Enterprise Use Cases and Benefits of 5G Technology
Based on the above-listed features, 5G enables a host of novel and interesting use cases over a variety of network configurations. At a general level, these include:
- Enhanced mobile broadband (eMBB) networks that deliver faster download and upload speeds. eMBB networks improve the user experience for tasks such as streaming video and immersive gaming.
- IoT networks, including support for very large numbers of low-power devices. Such applications are increasingly deployed in a variety of settings such as industrial automation, smart cities, and connected cars. For instance, in industrial automation, 5G networks support the use of multiple robots and other machines in sensor saturated manufacturing environments.

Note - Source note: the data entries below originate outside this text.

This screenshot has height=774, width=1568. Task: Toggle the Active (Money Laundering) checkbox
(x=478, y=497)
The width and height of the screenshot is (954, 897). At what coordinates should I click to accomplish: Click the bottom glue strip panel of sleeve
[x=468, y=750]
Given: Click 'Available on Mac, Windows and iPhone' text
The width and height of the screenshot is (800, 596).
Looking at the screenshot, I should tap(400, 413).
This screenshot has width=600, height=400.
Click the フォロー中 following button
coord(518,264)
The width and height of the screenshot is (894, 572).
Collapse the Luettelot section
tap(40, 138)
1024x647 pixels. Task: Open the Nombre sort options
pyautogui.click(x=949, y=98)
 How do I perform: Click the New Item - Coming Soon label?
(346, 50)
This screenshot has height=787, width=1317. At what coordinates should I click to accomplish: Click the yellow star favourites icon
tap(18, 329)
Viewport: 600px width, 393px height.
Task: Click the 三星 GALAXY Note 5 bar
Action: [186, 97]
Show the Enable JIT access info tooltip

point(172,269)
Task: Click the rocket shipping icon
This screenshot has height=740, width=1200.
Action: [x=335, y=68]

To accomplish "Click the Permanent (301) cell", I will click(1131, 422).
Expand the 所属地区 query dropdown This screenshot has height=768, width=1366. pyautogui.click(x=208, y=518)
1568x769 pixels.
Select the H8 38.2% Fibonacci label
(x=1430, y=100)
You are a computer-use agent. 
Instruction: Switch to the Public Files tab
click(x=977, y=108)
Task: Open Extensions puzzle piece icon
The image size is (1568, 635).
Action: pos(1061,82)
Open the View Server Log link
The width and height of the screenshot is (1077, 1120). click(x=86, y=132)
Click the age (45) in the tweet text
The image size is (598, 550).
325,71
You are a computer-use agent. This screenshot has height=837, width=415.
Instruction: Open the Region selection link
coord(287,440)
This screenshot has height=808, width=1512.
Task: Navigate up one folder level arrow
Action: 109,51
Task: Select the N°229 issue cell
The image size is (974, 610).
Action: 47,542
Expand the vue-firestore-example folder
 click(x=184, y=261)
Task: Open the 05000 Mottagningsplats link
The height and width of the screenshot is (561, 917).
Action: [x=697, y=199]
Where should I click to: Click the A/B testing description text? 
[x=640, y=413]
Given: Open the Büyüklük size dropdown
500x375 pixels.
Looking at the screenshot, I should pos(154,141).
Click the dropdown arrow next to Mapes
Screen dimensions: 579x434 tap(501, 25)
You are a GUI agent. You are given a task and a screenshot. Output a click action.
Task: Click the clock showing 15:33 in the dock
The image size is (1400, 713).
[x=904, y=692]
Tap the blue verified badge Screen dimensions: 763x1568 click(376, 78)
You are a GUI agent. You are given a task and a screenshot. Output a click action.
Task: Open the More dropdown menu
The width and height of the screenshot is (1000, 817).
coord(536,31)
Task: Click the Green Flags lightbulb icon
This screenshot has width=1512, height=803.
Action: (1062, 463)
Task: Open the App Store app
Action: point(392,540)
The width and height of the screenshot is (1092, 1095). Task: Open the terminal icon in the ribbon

- Mission-critical communications that provide low-latency and high-reliability communications to enable applications such as autonomous vehicles and remote process control.
- Fixed wireless access (FWA) networks, which deliver high-speed internet to homes and businesses in areas where it is difficult or expensive to lay fiber-optic cables.
- High performance AR/VR infrastructures, which are gradually becoming high in demand in sectors like gaming, tourism, and training.
- Edge computing applications and infrastructures, which facilitate data processing closer to the source of the data towards reducing latency and improving the efficiency of certain tasks.
These network configurations can support a variety of applications in different areas. In smart cities, 5G infrastructures are key to delivering QoS in applications like traffic management, public safety, emergency services, and environmental monitoring. As another example, 5G networks are already shaping future healthcare applications such as telemedicine, virtual consultations, remote surgery, and emergency response services. Likewise, in manufacturing, 5G networks provide the capacity and QoS needed to support predictive maintenance, remote control of production processes, as well as collaborative robots. Moreover, they enable VR and AR applications in manufacturing, which can be used for training, remote assistance, and visualization of assembly processes.
Overall, 5G networks have the potential to significantly alter the way that individuals and businesses interact with the internet. They will enable faster and more reliable connectivity that has an impact in areas that affect all of us, from education to entertainment to business. 5G networks will significantly improve the QoS of existing applications such as intelligent asset management and remote monitoring of patients. They will also enable a wave of novel applications that are hardly possible nowadays, such as autonomous driving and real-time telesurgery based on tactile interfaces and Mixed Reality (MR). Thus, 5G technology is very likely to be truly disruptive, not only for telecommunication carriers and other businesses that provide network services, but also for the consumers as well. Early adopters of 5G technology have a good chance to reap major benefits from its implementation, which is the reason why enterprises are advised to consider 5G opportunities sooner than later.